### Task to carry out
Would you reproduce exactly the lines below from the one holding "This screenshot has width=151, height=99." through the one holding "Select the 攻击日志", inclusive, and no others?

### Records excerpted from a collection
────────────────────

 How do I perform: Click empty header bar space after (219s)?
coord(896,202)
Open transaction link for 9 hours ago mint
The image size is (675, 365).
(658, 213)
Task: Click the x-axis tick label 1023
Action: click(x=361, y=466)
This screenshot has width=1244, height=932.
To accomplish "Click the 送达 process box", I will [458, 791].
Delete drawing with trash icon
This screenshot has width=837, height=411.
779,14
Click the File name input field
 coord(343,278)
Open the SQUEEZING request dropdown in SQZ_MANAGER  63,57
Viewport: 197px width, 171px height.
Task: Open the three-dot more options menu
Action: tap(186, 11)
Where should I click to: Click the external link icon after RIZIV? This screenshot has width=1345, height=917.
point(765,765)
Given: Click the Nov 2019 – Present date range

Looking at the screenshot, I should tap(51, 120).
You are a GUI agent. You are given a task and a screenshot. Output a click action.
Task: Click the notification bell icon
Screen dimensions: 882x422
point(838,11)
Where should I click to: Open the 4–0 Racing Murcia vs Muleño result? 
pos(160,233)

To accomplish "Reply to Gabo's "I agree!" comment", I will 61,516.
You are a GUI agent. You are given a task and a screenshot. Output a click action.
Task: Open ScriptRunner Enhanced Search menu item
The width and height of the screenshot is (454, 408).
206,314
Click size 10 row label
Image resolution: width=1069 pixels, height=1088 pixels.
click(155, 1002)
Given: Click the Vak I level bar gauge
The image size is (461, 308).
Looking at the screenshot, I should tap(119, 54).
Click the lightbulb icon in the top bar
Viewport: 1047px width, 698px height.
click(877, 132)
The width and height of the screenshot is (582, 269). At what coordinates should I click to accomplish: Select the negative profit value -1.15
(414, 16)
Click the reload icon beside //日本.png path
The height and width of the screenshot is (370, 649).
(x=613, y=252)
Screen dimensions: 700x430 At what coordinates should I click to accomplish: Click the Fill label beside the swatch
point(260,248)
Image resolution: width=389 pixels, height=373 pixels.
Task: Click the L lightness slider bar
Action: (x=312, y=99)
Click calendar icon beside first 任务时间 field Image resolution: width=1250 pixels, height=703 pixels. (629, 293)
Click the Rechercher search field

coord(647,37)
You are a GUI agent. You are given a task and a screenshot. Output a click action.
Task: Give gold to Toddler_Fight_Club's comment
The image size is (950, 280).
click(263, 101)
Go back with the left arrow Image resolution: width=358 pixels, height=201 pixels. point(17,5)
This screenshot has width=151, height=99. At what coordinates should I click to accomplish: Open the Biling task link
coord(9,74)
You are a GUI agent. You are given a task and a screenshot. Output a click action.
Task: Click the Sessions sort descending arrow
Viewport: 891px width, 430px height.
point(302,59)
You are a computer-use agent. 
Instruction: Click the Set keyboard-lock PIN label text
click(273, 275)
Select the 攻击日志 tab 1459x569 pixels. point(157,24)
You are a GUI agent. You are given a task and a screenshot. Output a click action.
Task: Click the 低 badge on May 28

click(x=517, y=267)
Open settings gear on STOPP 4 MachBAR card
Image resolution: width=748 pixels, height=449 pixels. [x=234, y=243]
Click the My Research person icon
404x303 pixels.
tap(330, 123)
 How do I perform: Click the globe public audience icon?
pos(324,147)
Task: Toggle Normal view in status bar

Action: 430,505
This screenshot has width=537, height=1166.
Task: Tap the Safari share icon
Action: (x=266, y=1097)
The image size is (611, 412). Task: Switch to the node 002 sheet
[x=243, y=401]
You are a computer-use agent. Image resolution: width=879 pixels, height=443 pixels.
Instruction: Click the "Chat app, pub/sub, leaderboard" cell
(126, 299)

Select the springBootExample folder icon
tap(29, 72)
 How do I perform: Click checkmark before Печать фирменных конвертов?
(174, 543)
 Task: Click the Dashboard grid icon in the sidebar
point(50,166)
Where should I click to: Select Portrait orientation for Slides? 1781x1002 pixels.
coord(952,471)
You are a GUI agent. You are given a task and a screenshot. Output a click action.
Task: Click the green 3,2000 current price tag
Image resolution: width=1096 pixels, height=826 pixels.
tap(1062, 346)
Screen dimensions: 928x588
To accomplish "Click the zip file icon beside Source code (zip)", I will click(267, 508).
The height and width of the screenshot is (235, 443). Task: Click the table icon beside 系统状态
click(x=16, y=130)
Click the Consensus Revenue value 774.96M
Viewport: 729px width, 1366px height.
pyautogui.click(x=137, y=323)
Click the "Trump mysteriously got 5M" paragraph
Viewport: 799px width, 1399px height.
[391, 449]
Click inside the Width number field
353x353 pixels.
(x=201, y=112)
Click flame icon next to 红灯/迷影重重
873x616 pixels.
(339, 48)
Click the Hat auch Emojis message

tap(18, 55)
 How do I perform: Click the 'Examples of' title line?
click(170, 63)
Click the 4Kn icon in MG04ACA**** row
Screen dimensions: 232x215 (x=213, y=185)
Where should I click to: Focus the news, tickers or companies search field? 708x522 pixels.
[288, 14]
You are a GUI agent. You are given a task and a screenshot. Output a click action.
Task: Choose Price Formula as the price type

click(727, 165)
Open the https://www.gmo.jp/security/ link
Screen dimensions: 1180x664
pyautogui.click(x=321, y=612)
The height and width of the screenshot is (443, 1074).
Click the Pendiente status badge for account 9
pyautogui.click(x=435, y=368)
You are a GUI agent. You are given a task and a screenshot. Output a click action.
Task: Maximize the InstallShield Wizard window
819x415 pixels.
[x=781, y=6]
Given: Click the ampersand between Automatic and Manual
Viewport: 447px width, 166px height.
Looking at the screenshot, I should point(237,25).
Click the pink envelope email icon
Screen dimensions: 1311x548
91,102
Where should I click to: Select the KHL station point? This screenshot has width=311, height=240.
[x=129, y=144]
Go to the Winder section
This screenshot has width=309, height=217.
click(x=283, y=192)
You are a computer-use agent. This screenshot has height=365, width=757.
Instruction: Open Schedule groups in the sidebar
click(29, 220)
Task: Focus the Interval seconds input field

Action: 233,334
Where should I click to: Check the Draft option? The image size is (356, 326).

────────────────────

### Completed task
This screenshot has width=151, height=99. At what coordinates should I click to accomplish: Open the Biling task link
coord(9,74)
You are a GUI agent. You are given a task and a screenshot. Output a click action.
Task: Click the Sessions sort descending arrow
Viewport: 891px width, 430px height.
point(302,59)
You are a computer-use agent. 
Instruction: Click the Set keyboard-lock PIN label text
click(273, 275)
Select the 攻击日志 tab 1459x569 pixels. point(157,24)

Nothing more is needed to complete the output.